Fourth, the agreement re-confirms that China is willing to enhance intellectual property protection and enforcement, and it avoids forced technology transfer.
China has made promises about removing structural non-tariff barriers before and didn’t fully deliver; however, this Phase 1 deal is the most comprehensive so far and has a higher likelihood of real changes due to its high-stakes public nature. As evidenced by their ethanol mandate, China’s agricultural markets and policies increasingly resemble the US and Europe. It is important to focus more on monitoring and enforcing the structural changes in lowering and removing non-tariff barriers outlined in the deal than the pledged purchase numbers, as those are only for 2020 and 2021. It is also worth noting that the $200 billion targeted increase largely represents a “managed trade” approach, and the impacts of removing the non-tariff barriers outlined in the Phase 1 deal remain to be seen.
Newly added uncertainties due to the novel coronavirus
February has brought new uncertainties in the implementation of the Phase 1 deal as China battles with the novel coronavirus epidemic. As of February 12, the outbreak has resulted in 43,141 confirmed cases, 22,082 suspected cases, and 1,017 deaths in China.

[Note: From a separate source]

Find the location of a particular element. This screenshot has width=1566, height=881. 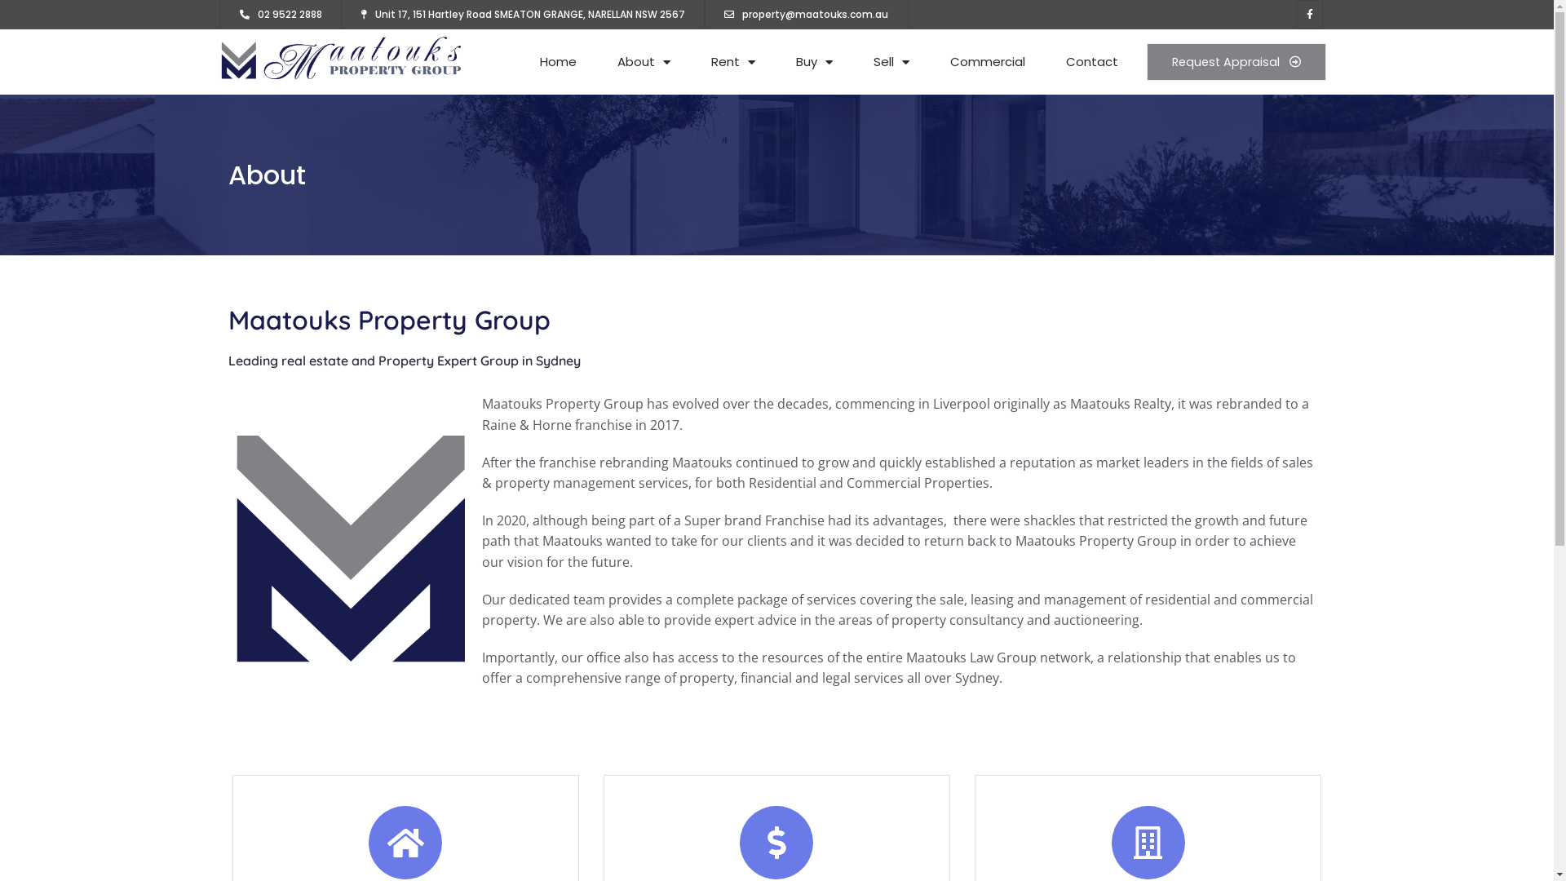

'Sell' is located at coordinates (856, 61).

The number of confirmed cases and deaths exceeds the 2003 SARS outbreak. The coronavirus has spread to 29 countries with 13 confirmed cases in the United States. On January 30, the World Health Organization (WHO) declared a Public Health Emergency of International Concern (PHEIC). The United States has also announced temporary travel bans barring foreigners who have recently visited China, and several major airlines have suspended all flights from and to China until late March or April.
Unfortunately, the coronavirus outbreak adds new uncertainties to the implementation of the Phase 1 deal. Logistically, the spread of the virus has caused an unprecedented shutdown of transportation and manufacturing in China until mid- to late-February, and locked down much of Hubei province. The coronavirus epidemic is still escalating in China and likely won’t subside until April or May; however, the peak demand season for US soybean is from November to early May as well. This week both stock and commodity markets experienced significant declines, in part driven by worries about the impacts of coronavirus. Beyond agriculture, many market analysts worry about the negative impact of the coronavirus on China’s already-slowing economy, which will likely push the GDP growth in China below 6% for the first time in three decades. Slowing demand in China, and possibly globally, is not good for US agricultural export markets, as US agricultural production increasingly relies on international demand.

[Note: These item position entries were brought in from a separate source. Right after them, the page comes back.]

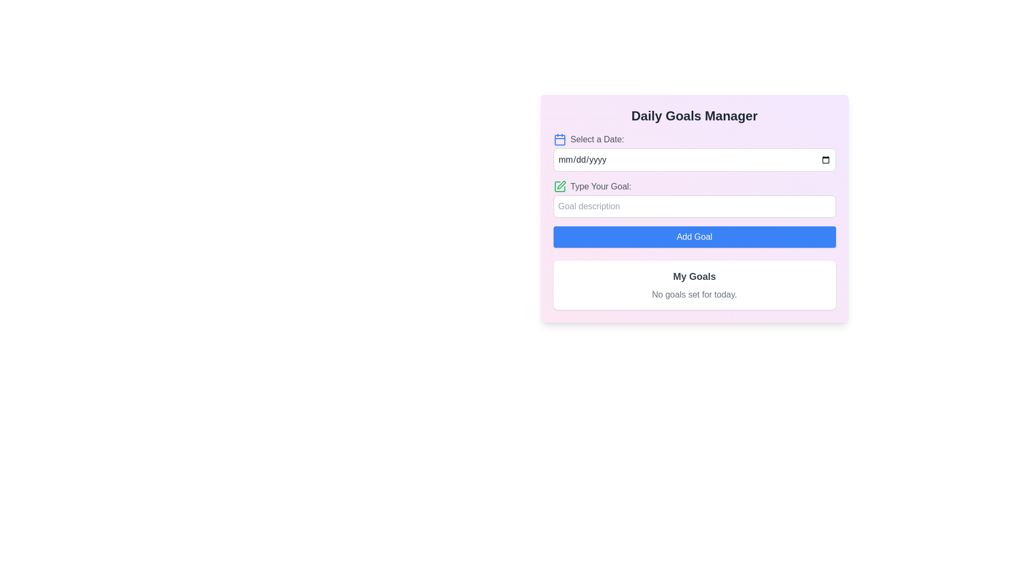  What do you see at coordinates (695, 284) in the screenshot?
I see `text from the Information panel displaying 'My Goals' and 'No goals set for today.'` at bounding box center [695, 284].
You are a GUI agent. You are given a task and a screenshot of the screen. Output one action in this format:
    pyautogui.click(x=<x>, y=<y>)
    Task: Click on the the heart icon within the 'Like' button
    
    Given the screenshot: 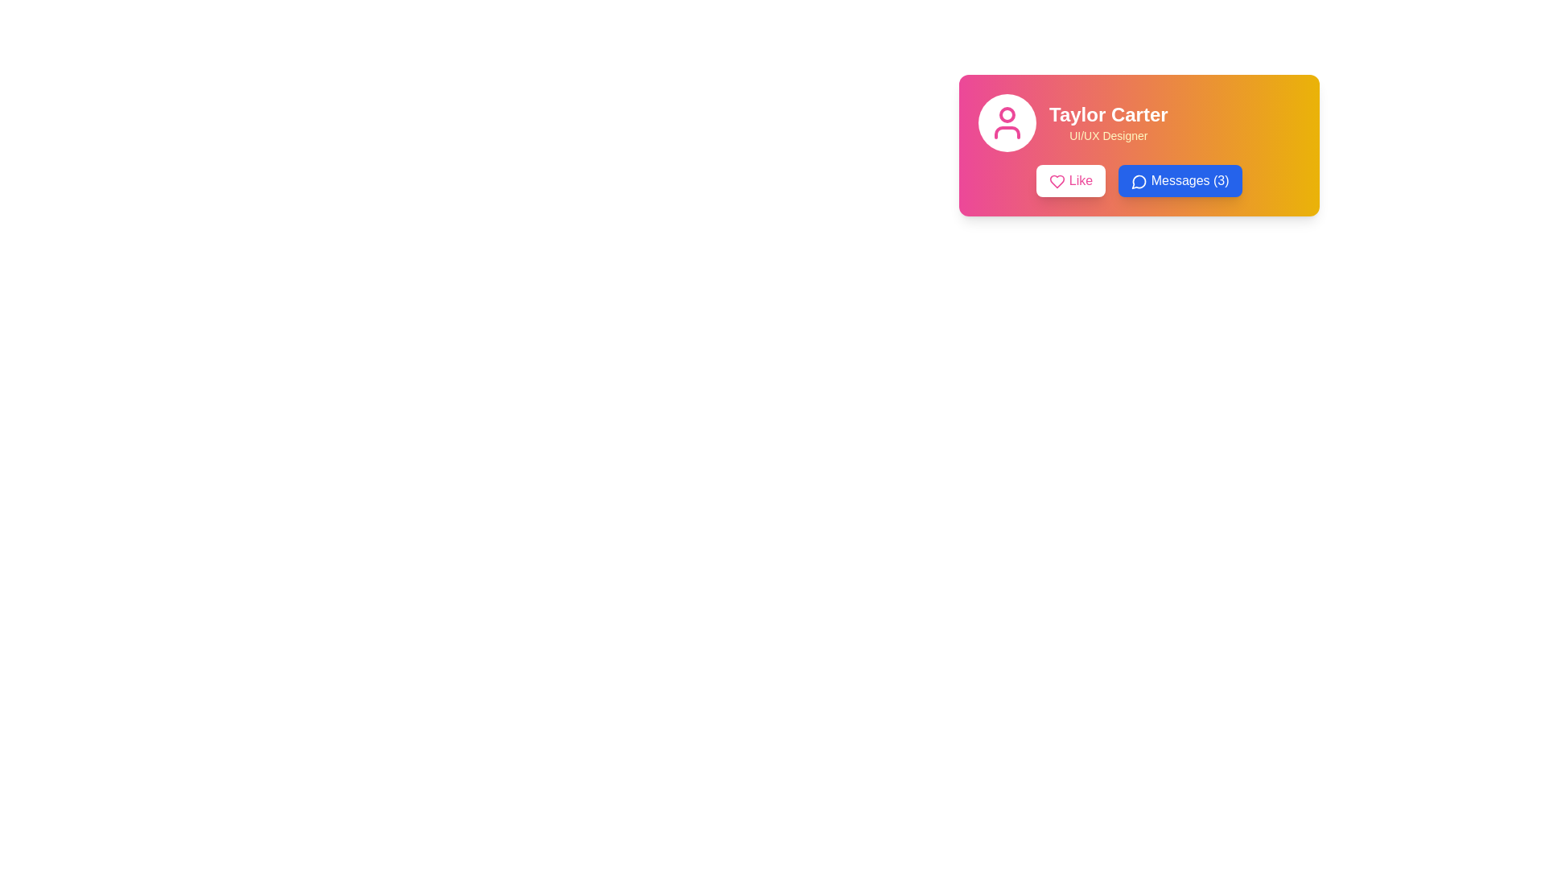 What is the action you would take?
    pyautogui.click(x=1057, y=181)
    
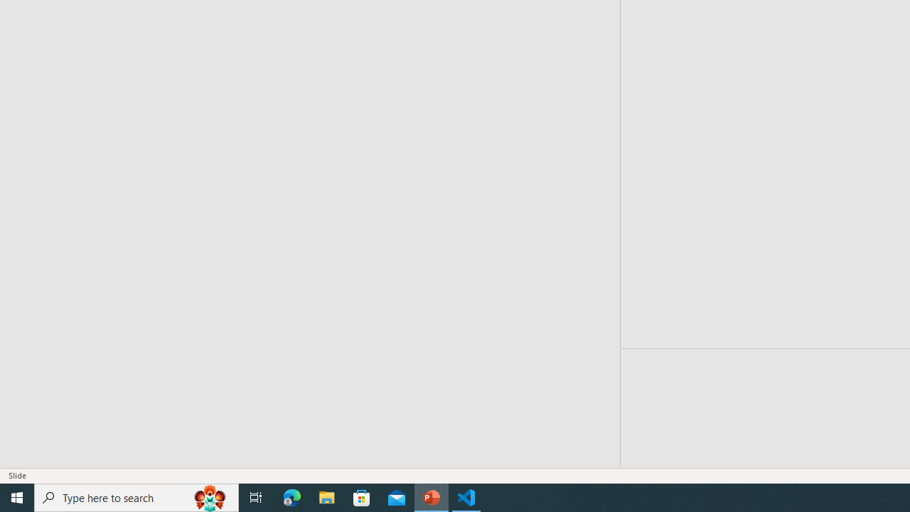 Image resolution: width=910 pixels, height=512 pixels. Describe the element at coordinates (291, 496) in the screenshot. I see `'Microsoft Edge'` at that location.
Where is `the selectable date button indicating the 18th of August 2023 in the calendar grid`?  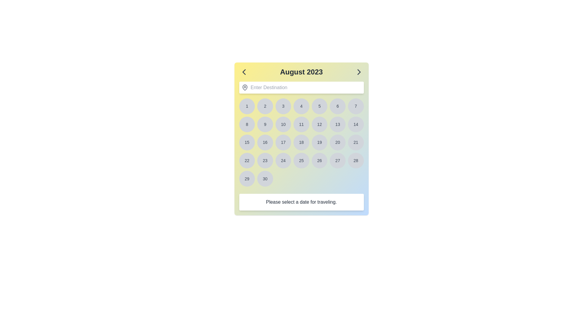
the selectable date button indicating the 18th of August 2023 in the calendar grid is located at coordinates (301, 143).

The highly anticipated US-China Phase 1 Trade Deal represents a long-awaited relief for US farmers. China made bold promises of an additional $32 billion in purchases of US agricultural products over the next two years; however, commodities markets are still cautious regarding the successful delivery of these promises. I think with diversions from other suppliers and dramatic increases of US meat products, ethanol, and consumer-oriented products, China has the capability to at least be compliant with the 2020 target. Given the new challenges posed by the ongoing coronavirus epidemic, the commodities markets are anxiously waiting to see when and whether the promised Chinese purchase sprees will materialize.